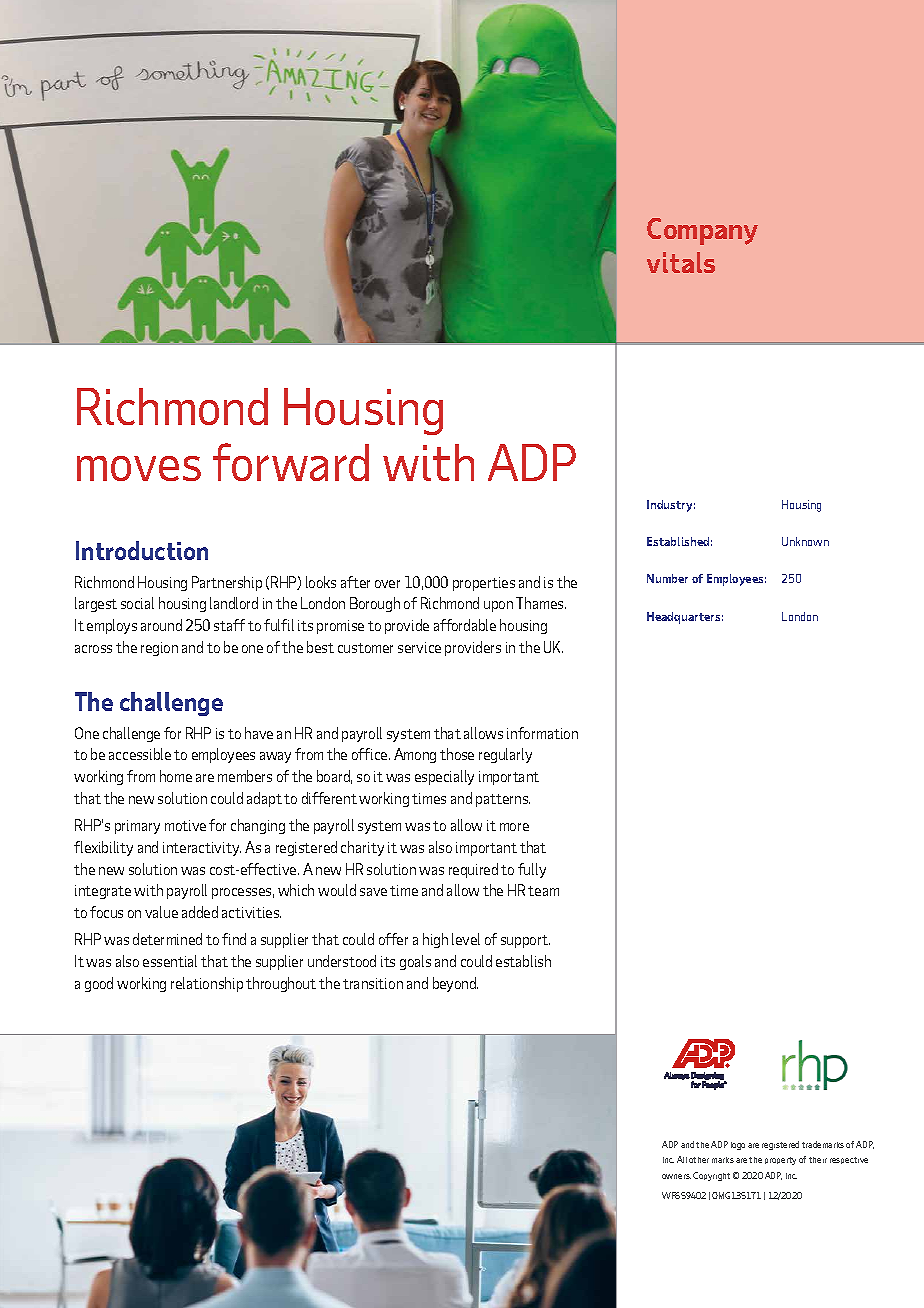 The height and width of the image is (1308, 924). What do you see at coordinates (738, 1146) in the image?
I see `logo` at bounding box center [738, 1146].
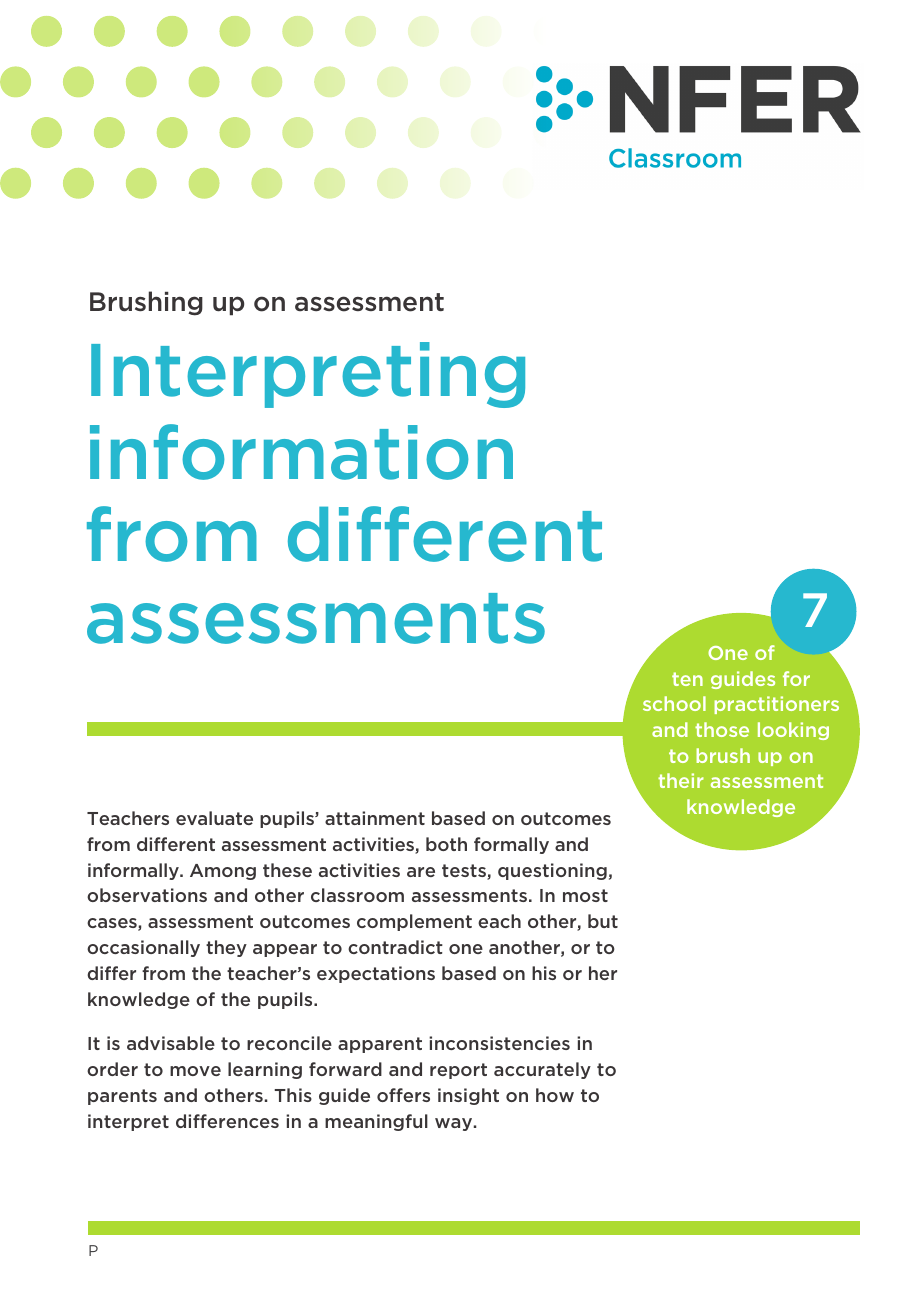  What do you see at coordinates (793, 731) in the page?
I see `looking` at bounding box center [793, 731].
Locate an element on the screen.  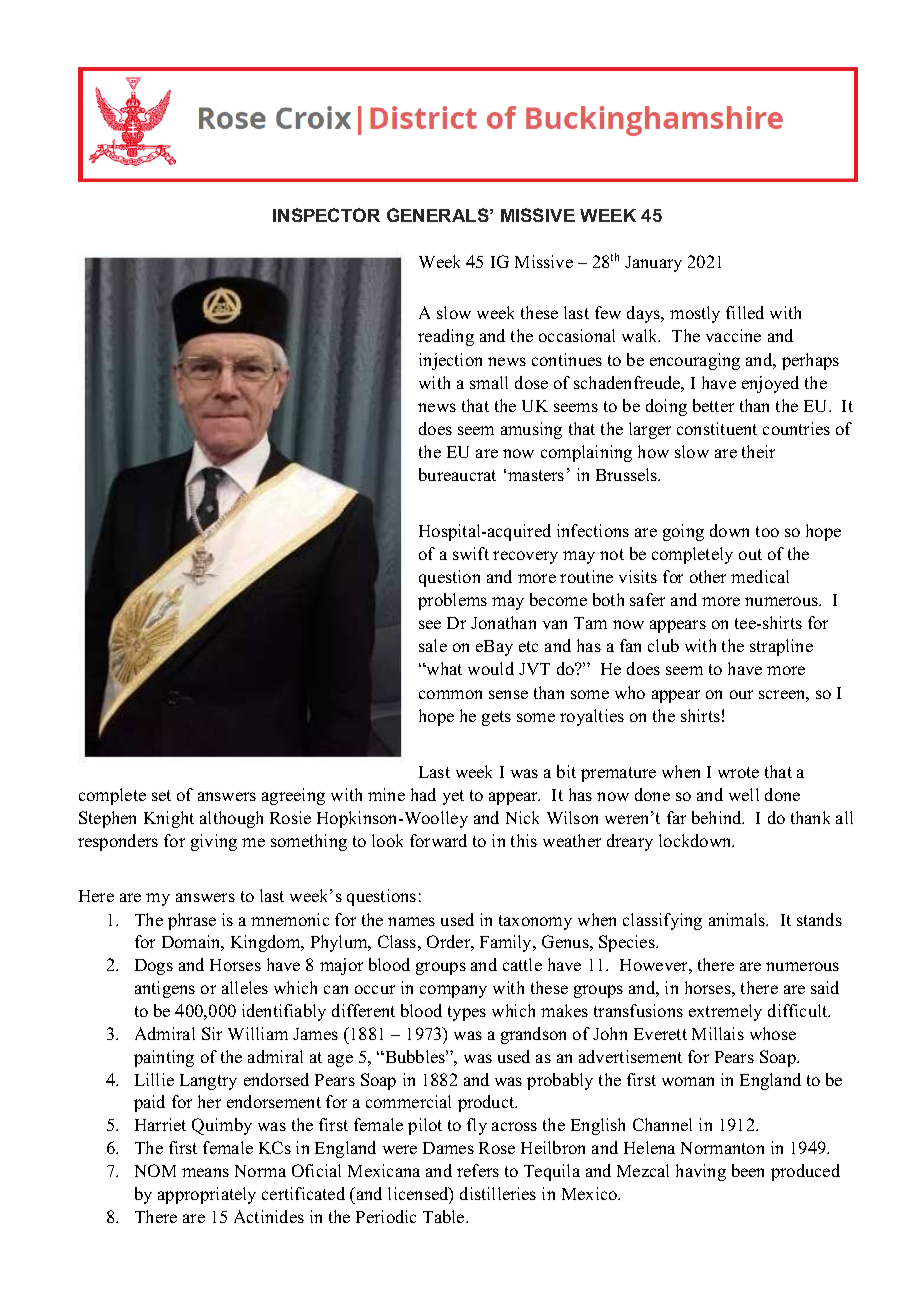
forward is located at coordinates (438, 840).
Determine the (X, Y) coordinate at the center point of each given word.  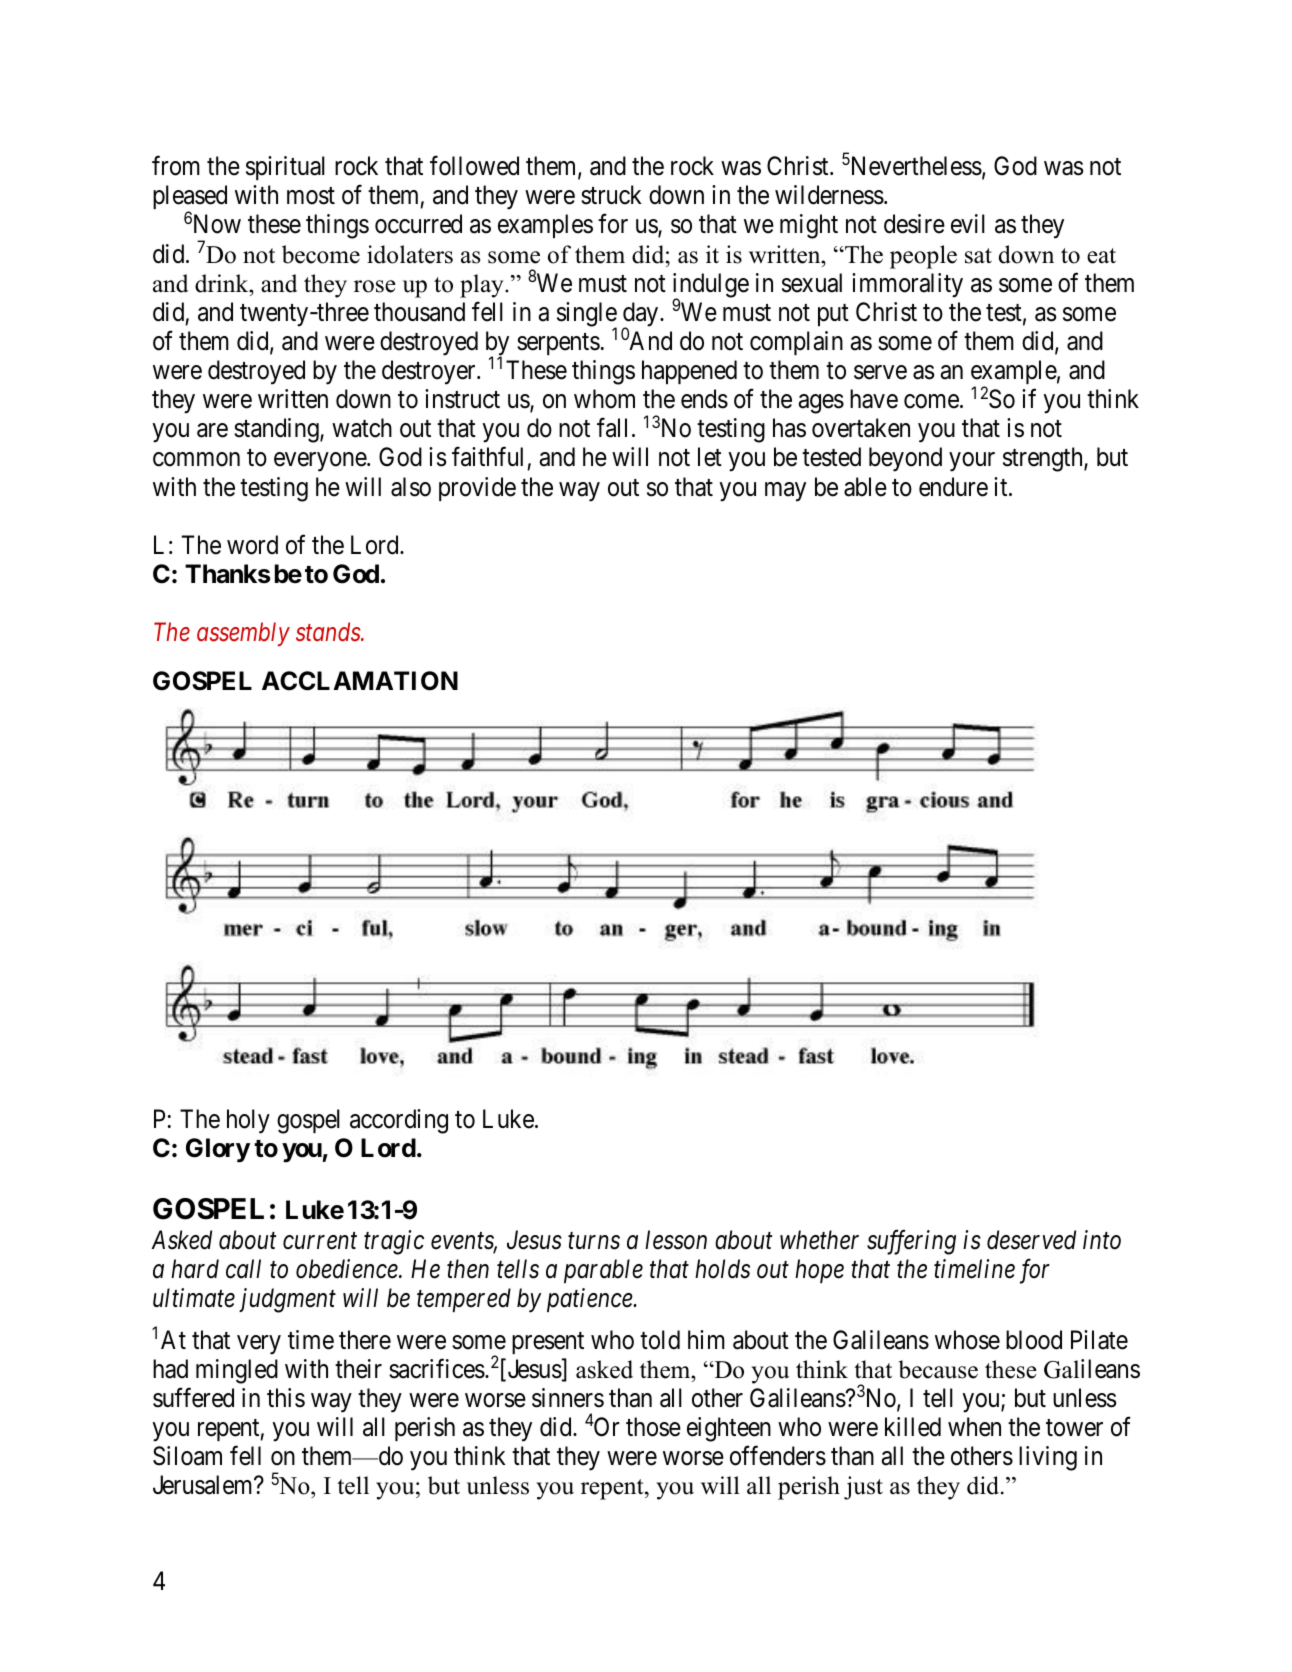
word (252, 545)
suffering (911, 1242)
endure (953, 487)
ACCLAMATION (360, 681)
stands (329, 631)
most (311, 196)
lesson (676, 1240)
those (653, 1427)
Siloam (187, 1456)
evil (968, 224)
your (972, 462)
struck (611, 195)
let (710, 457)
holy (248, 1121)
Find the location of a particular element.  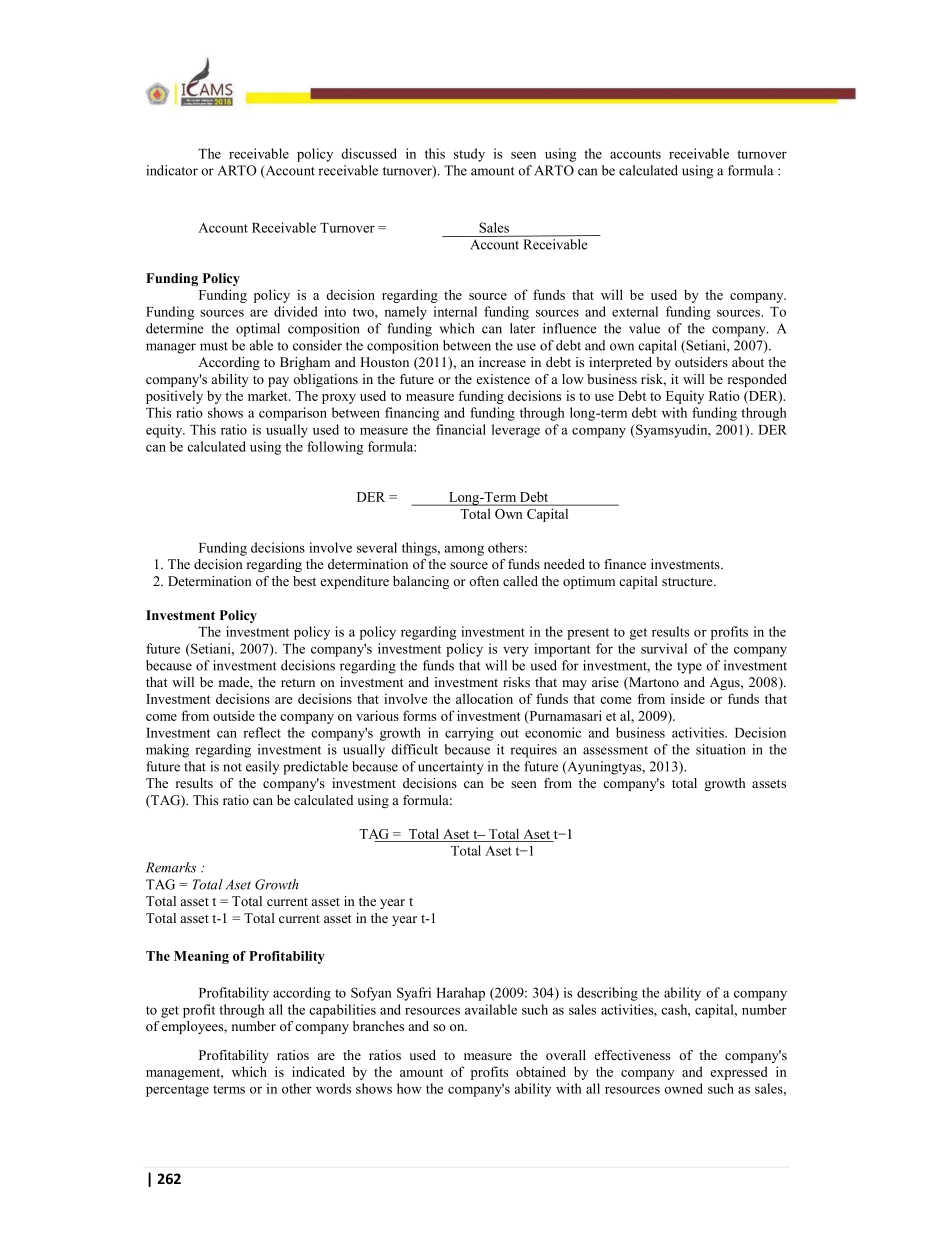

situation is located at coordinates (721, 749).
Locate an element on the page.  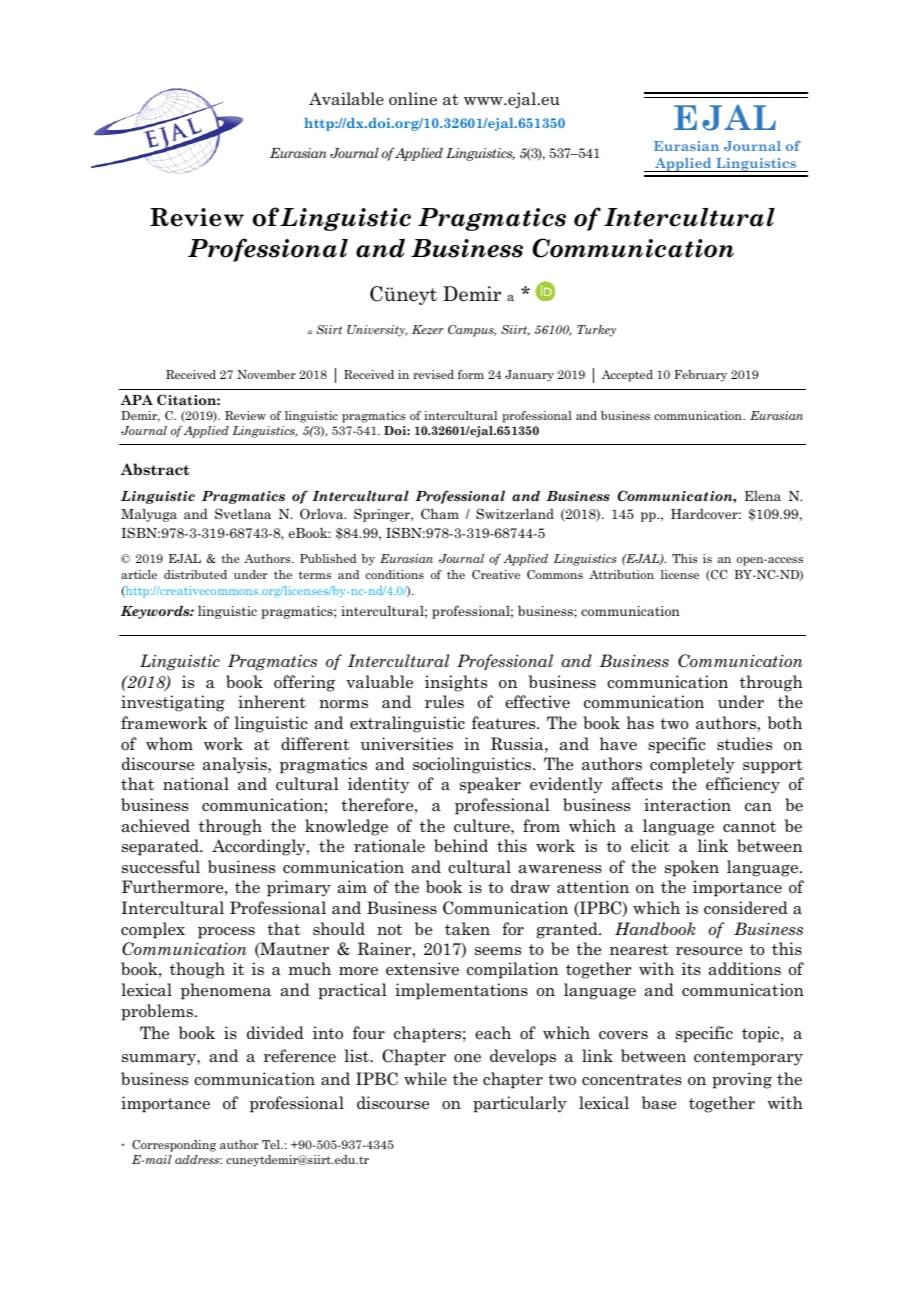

◇ ◇ ◇ ◇

#### [Task statement]
Copy out, word for word, the stretch of the material from the line containing "endure (953, 487)" through the end of the material, leaving out the pictures.

#### [Answer to the exercise]
endure (953, 487)
ACCLAMATION (360, 681)
stands (329, 631)
most (311, 196)
lesson (676, 1240)
those (653, 1427)
Siloam (187, 1456)
evil (968, 224)
your (972, 462)
struck (611, 195)
let (710, 457)
holy (248, 1121)
Find the location of a particular element.  

situation is located at coordinates (721, 749).
Locate an element on the page.  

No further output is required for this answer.